The ethical obligations are most demanding in fields where there is the least amount of self-interested policing of business by a counterpart. Corporations that perform government contracts are not paired with a party equally motivated by profit. Instead, some of their counterpart officials might be as motivated by politics, publicity, personal greed, or power as they are about saving funds. Consequently, contractors are subject to substantial regulation to ensure integrity in their government business relationships.

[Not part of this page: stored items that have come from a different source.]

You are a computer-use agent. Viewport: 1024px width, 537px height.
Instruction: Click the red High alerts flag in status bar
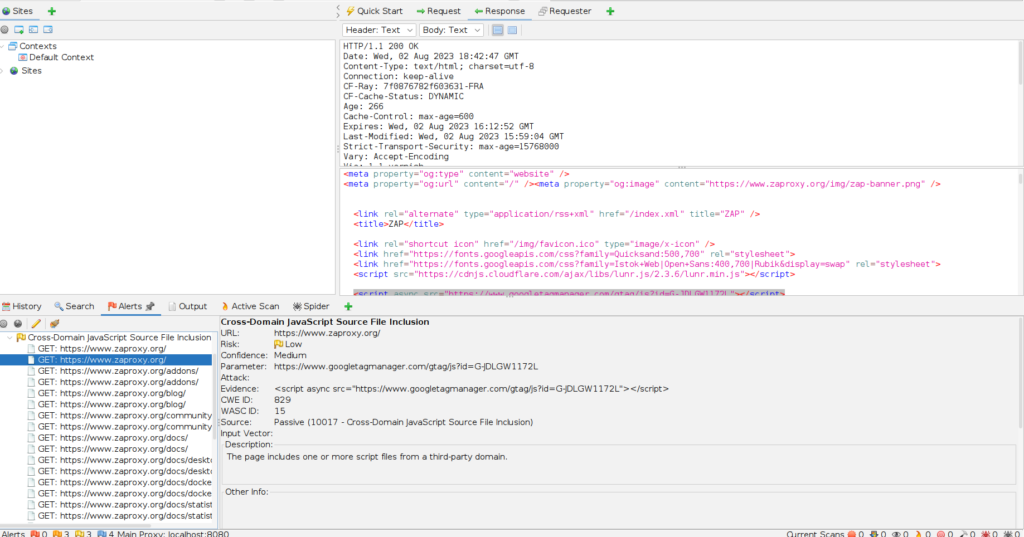point(34,532)
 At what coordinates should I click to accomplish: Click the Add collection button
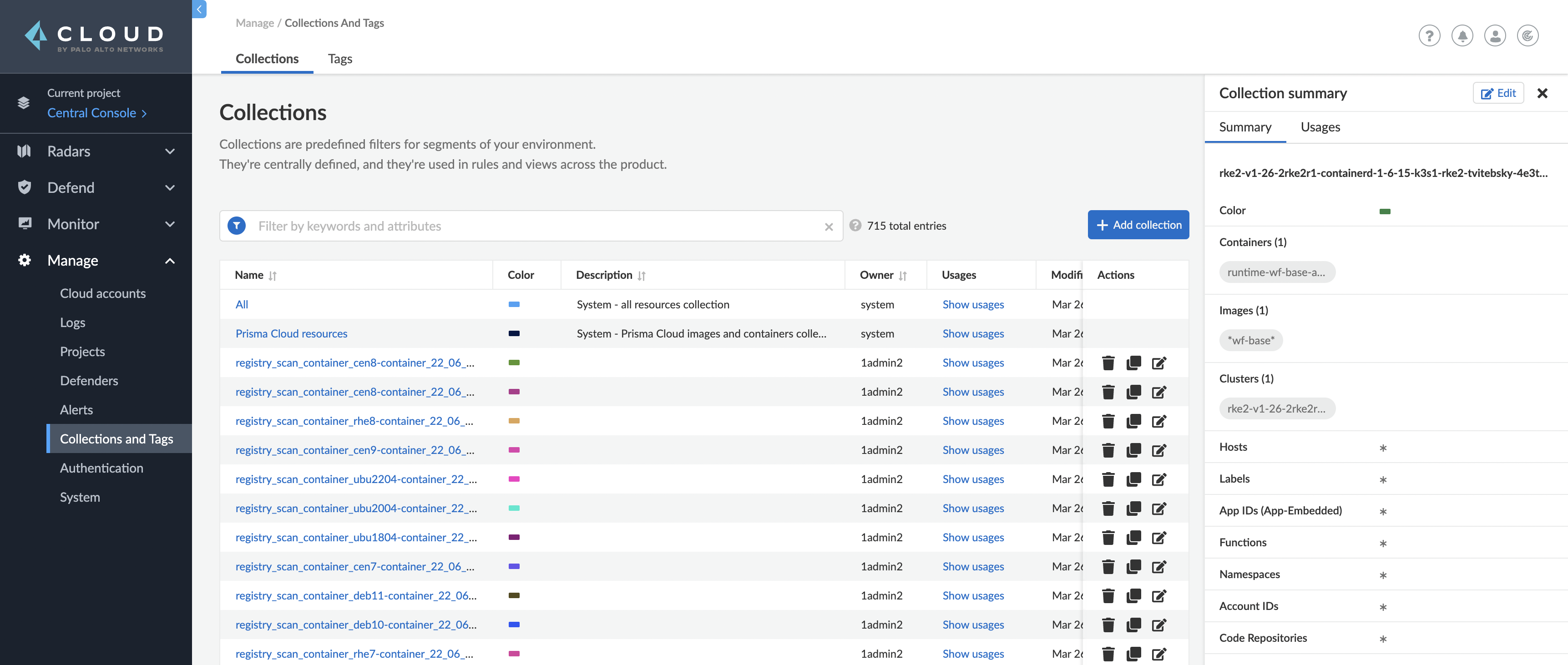(x=1138, y=225)
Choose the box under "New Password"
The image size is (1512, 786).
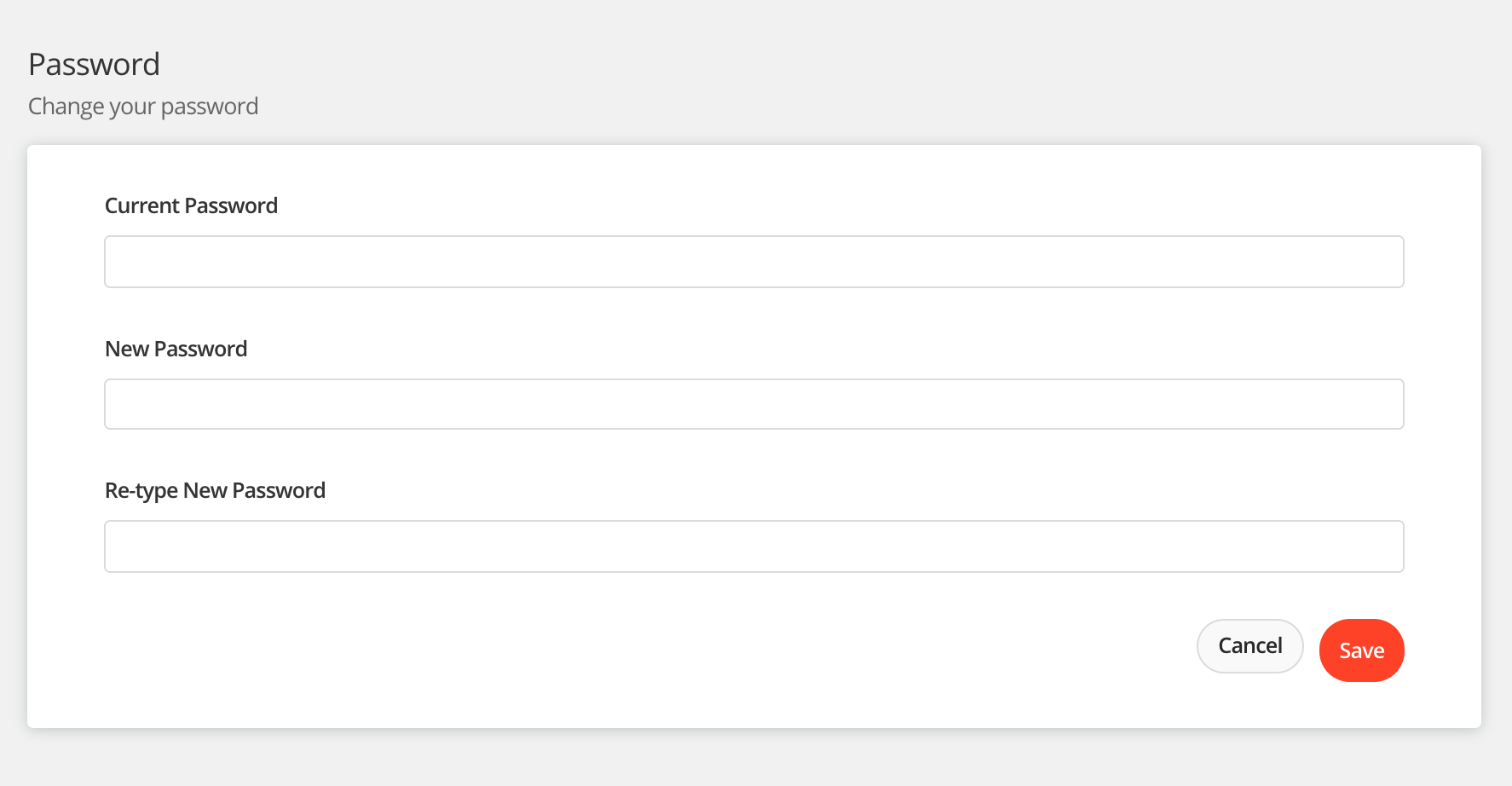[x=753, y=404]
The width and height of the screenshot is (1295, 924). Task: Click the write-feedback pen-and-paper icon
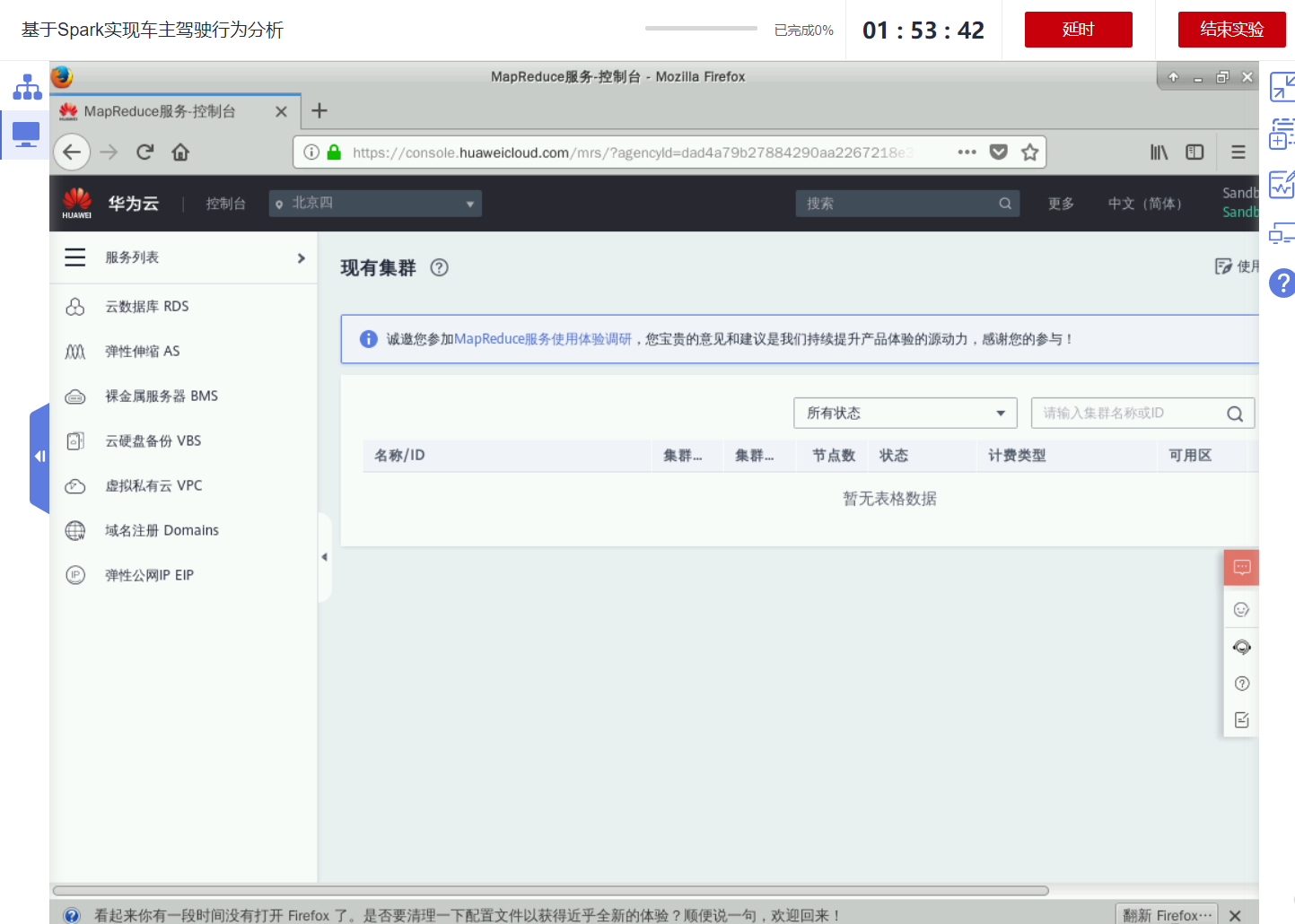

Historically, the theory has been that since only a fraction of bad actors are caught, if the penalties for the act are made extraordinarily severe (e.g., prison, treble damages and penalties, debarment), the deterrence factor might at least minimize the societal loss caused by undiscovered misconduct. Yet active oversight of the vast regulatory scheme is expensive and government resources are limited, corruption is inevitable (some years seemingly more so than others), and aggressive enforcement is cyclical. Moreover, government procurement is a big business globally.[5] In the US, voluntary disclosure programs were developed, by statute and regulation, to permit those regulated by government the opportunity to reduce the risk of the worst penalties in return for saving the government resources. Yet despite a wide array of voluntary disclosure programs available to the regulated, the tide continues to flow toward greater oversight and enforcement.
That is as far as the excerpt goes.